Segment Start: Material supplied
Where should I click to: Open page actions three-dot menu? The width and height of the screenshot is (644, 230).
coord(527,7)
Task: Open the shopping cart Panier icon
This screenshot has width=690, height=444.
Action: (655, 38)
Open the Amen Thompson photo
Segment End: Material supplied
Segment Start: Material supplied
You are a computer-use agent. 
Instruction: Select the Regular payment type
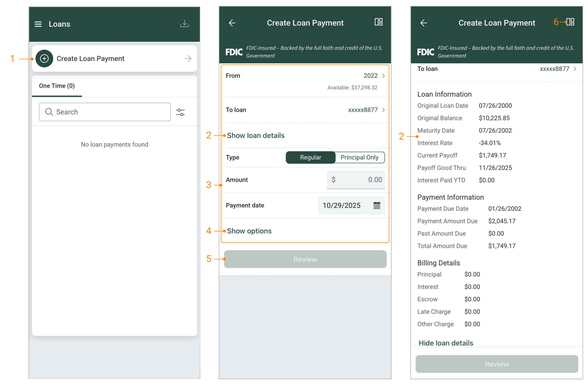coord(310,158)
Segment End: Material supplied
Directions:
Above are some records; copy exactly the lines from the one with "Where should I" through the one with "Open the Amen Thompson photo", both included, and no others.

Problem solution:
Where should I click to: Open page actions three-dot menu? The width and height of the screenshot is (644, 230).
coord(527,7)
Task: Open the shopping cart Panier icon
This screenshot has width=690, height=444.
Action: (655, 38)
Open the Amen Thompson photo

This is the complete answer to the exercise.